If we apply the same tidal terms as forcing for matching dLOD data, we can use the fit below as a perturbed ENSO tidal forcing. Not a lot of difference here — the weekly harmonics are higher in magnitude.

Modified initial calibration of lunar terms for fitting ENSO

So the only real unknown in this process is guessing the LTE modulation of steps (F) and (G). That’s what differentiates the inertial response of a spinning solid such as the earth’s core and mantle from the response of a rotating liquid volume such as the equatorial Pacific ocean. The former is essentially linear, but the latter is non-linear, making it an infinitely harder problem to solve — as there are infinitely many non-linear transformations one can choose to apply. The only reason that I stumbled across this particular LTE modulation is that it comes directly from a clever solution of Laplace’s tidal equations.

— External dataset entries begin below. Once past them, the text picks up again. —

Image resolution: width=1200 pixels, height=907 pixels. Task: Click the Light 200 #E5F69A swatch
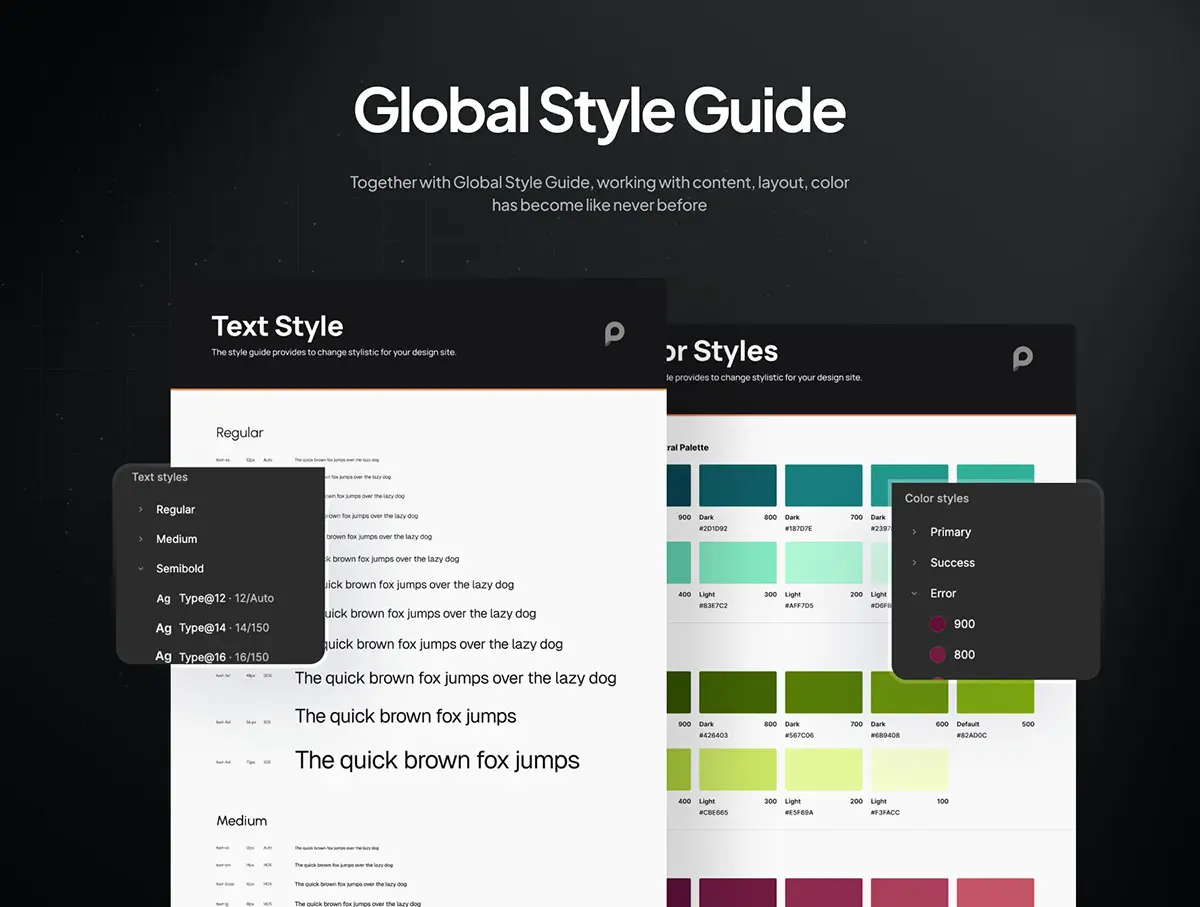(x=823, y=769)
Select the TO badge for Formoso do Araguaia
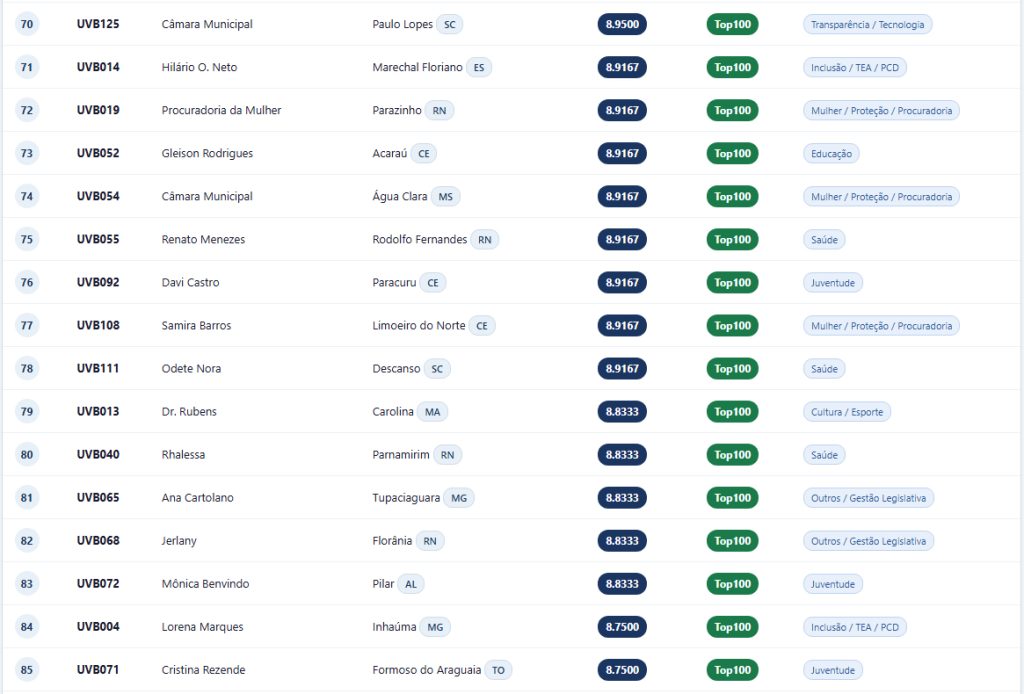The height and width of the screenshot is (694, 1024). (x=498, y=670)
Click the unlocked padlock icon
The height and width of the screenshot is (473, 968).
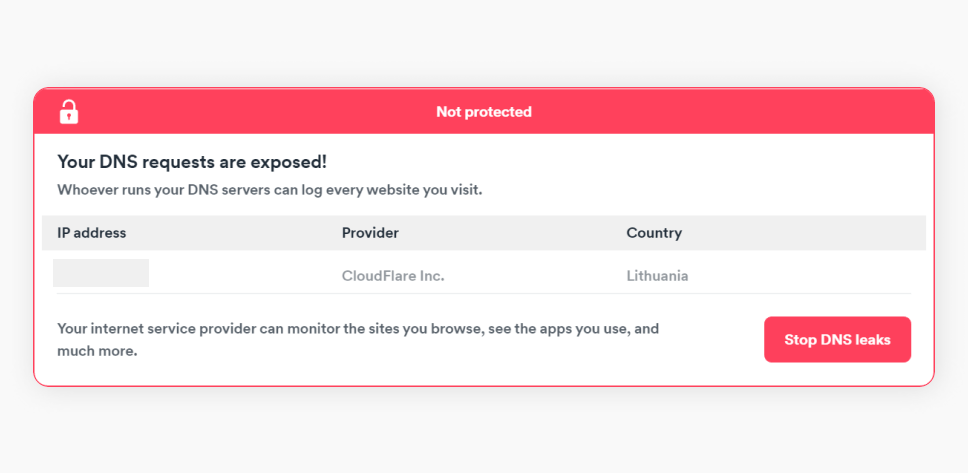[69, 112]
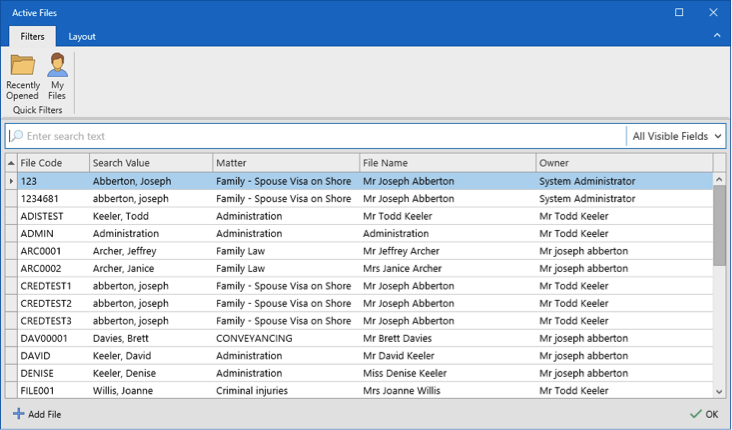Viewport: 732px width, 430px height.
Task: Click the Recently Opened folder icon
Action: click(22, 66)
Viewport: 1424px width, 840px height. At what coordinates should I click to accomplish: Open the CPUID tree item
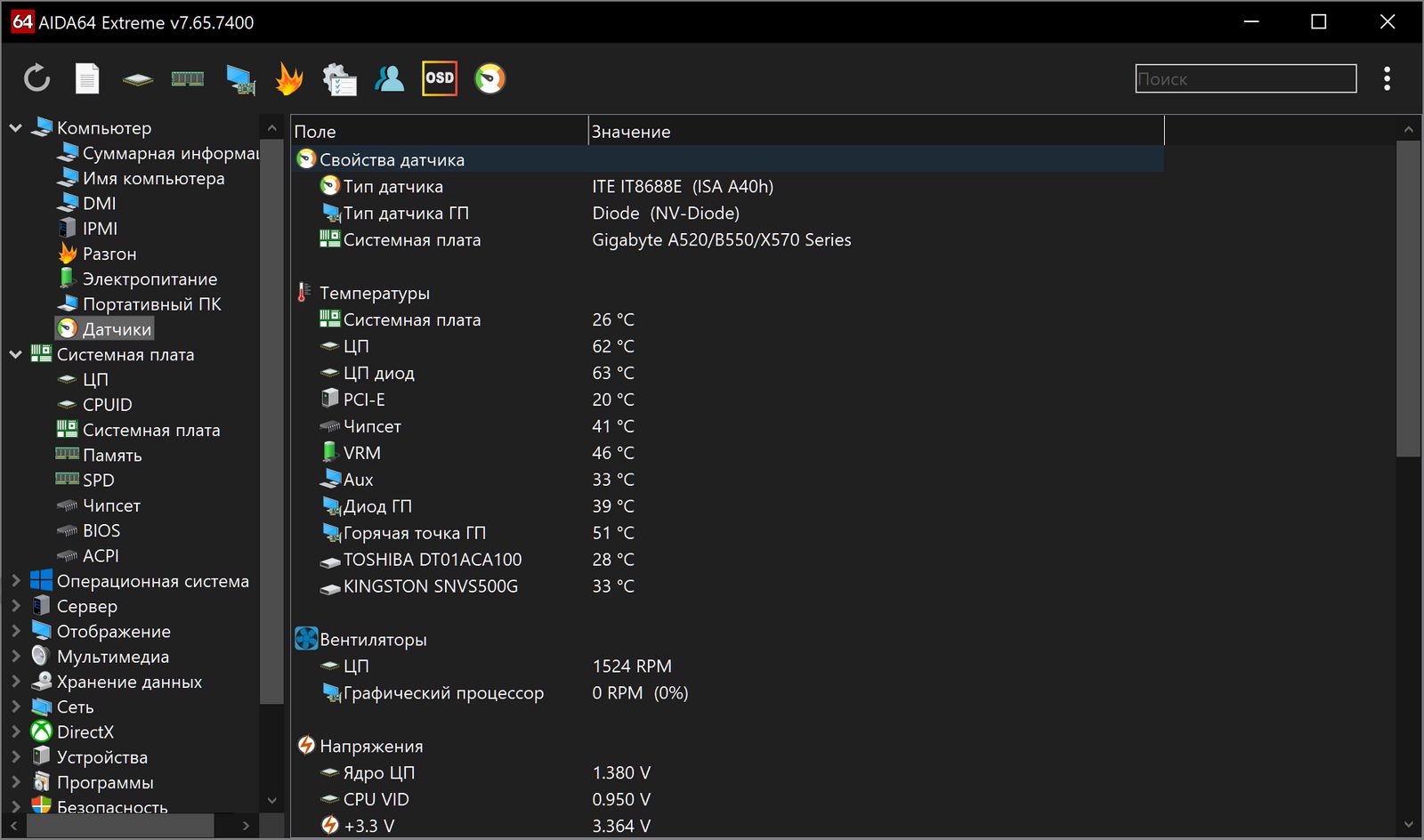click(107, 405)
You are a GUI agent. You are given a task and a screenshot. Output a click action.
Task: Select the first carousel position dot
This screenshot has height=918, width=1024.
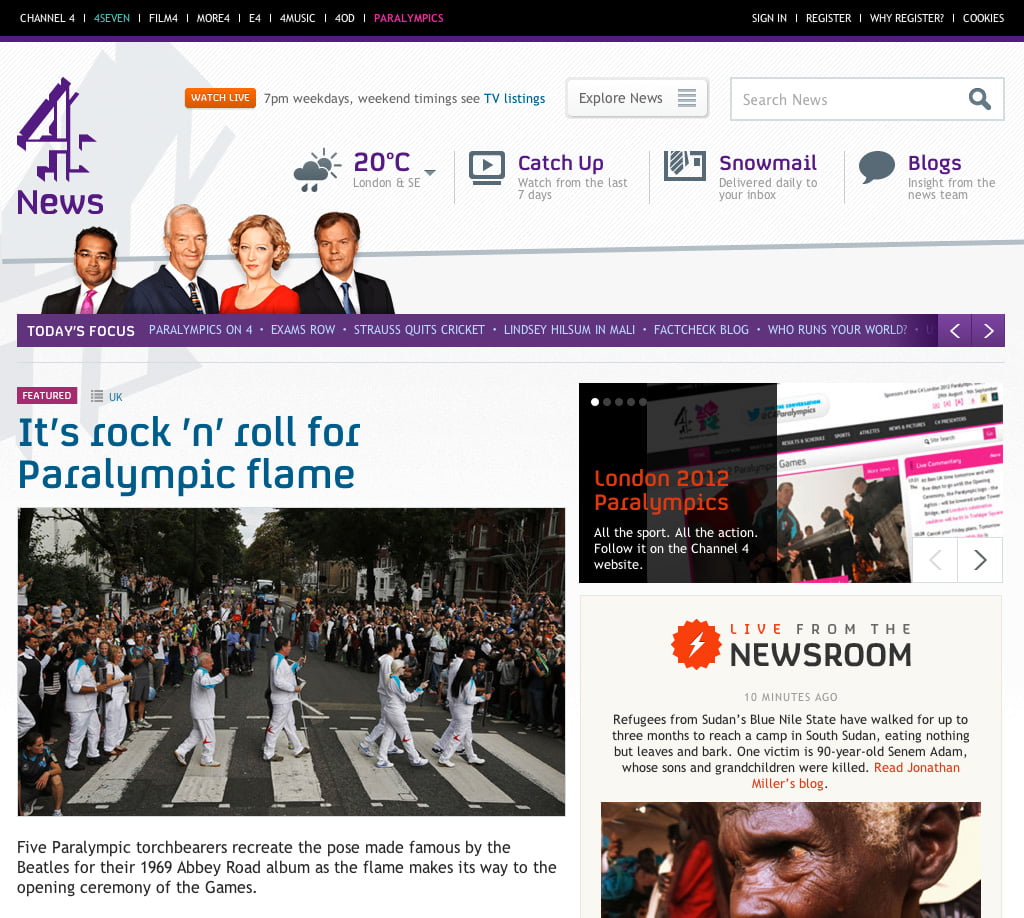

for full derivation see Mathematical Geoenergy (Wiley/2018)

2 thoughts on “Gravitational Pull

  1. Pingback: Complexity vs Simplicity in Geophysics | GeoEnergy Math

  2. F and G, may possibly be the lag time for tidal response. Q if you will, pretty sure this came up in later topics. Q in matters of gravitational force may simply be a matter of momentum.? Q=mass(v1+v2/t^2)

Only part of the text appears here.